For the fiscal year ended December 31, 2008, Beacon Power reported a net loss of $23.6 million, or ($0.26) per share, compared with a net loss in 2007 of $12.9 million, or ($0.18) per share. In 2008, the Company substantially completed development of its Smart Energy Matrix™ energy storage system and began limited production of commercial units and its first frequency regulation installations. On November 18, 2008, Beacon began to provide one megawatt (MW) of frequency regulation service and earn limited amounts of commercial revenue through an ISO New England pilot program.

Net cash used in operating activities increased from $11.3 million in 2007 to $13.9 million in 2008, primarily due to a higher net loss and changes in operating assets and liabilities. Net cash used in investing activities increased from $6.9 million in 2007 to $17.1 million in 2008. This was primarily due to the purchase and construction of property and equipment related to the Company’s megawatt-level frequency regulation installations in Massachusetts and New York. These increases in spending were partially funded by cash provided by financing activities of $14.9 million, primarily from the sale of stock and warrants. As of December 31, 2008, the Company had cash and cash equivalents of $14.4 million, as compared to $30.4 million at the end of 2007, and working capital of $6.5 million.

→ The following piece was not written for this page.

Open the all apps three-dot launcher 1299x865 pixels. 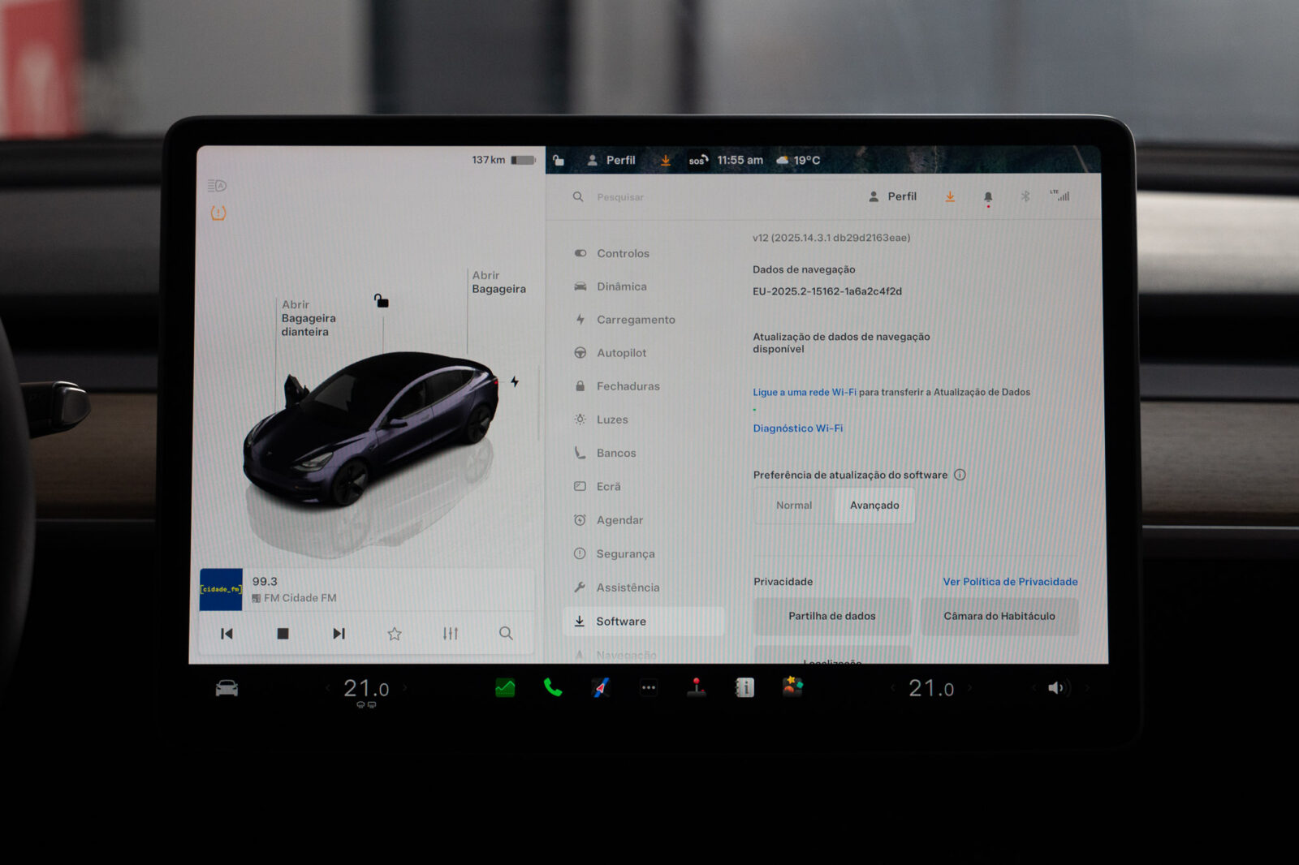pyautogui.click(x=649, y=688)
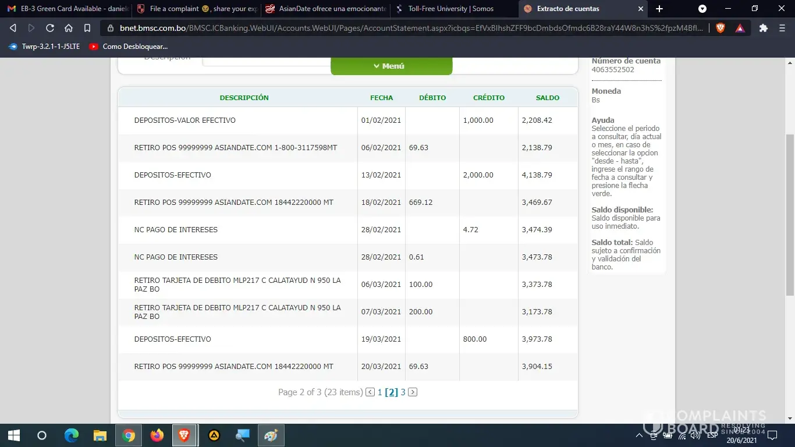Click next page arrow in pagination
Viewport: 795px width, 447px height.
[x=413, y=392]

Research and development expenses were approximately 84% higher in 2008 as compared to 2007. This increase was primarily due to legal and other costs associated with the Arete litigation and subsequent settlement; increased supplier development costs; higher material, consulting, and contractor expenses associated with the non-movable components of the frequency regulation installation under construction outside the Company’s Tyngsboro, Massachusetts, facility; and increases in staffing to support engineering development and manufacturing. In 2008, selling, general and administrative expenses increased by approximately 20% over the same period in 2007, primarily due to increases in various costs associated with regulatory activity and continued work on the DOE loan guarantee application process, partially offset by a reduction in stock compensation expense.

For the fourth quarter of 2008, the Company reported a net loss of $7.2 million, or ($0.08) per share, compared to a net loss of $3.9 million, or ($0.05) per share for the fourth quarter of 2007. The higher net loss during the fourth quarter of 2008 was due to increased research and development spending, increased depreciation and amortization expense, as well as increases in general and administrative spending.

During the fourth quarter of 2008, Beacon Power incurred costs of $965,000 in selling, general and administrative expense, compared to $1,524,000 in the fourth quarter of 2007. Research and development expense was $5,828,000 during the fourth quarter of 2008, compared to $2,925,000 in the fourth quarter of 2007. Total operating expenses for the three months ended December 31, 2008, were $7,160,000, compared to $4,351,000 for the same period in 2007, which is a net increase of $2,809,000.

By the end of 2009, Beacon expects to have deployed a minimum of 7 MW of frequency regulation capacity among three locations: Stephentown, NY, Groveport, OH, and Tyngsboro, MA. Additionally, Beacon is currently identifying and developing sites in other target markets.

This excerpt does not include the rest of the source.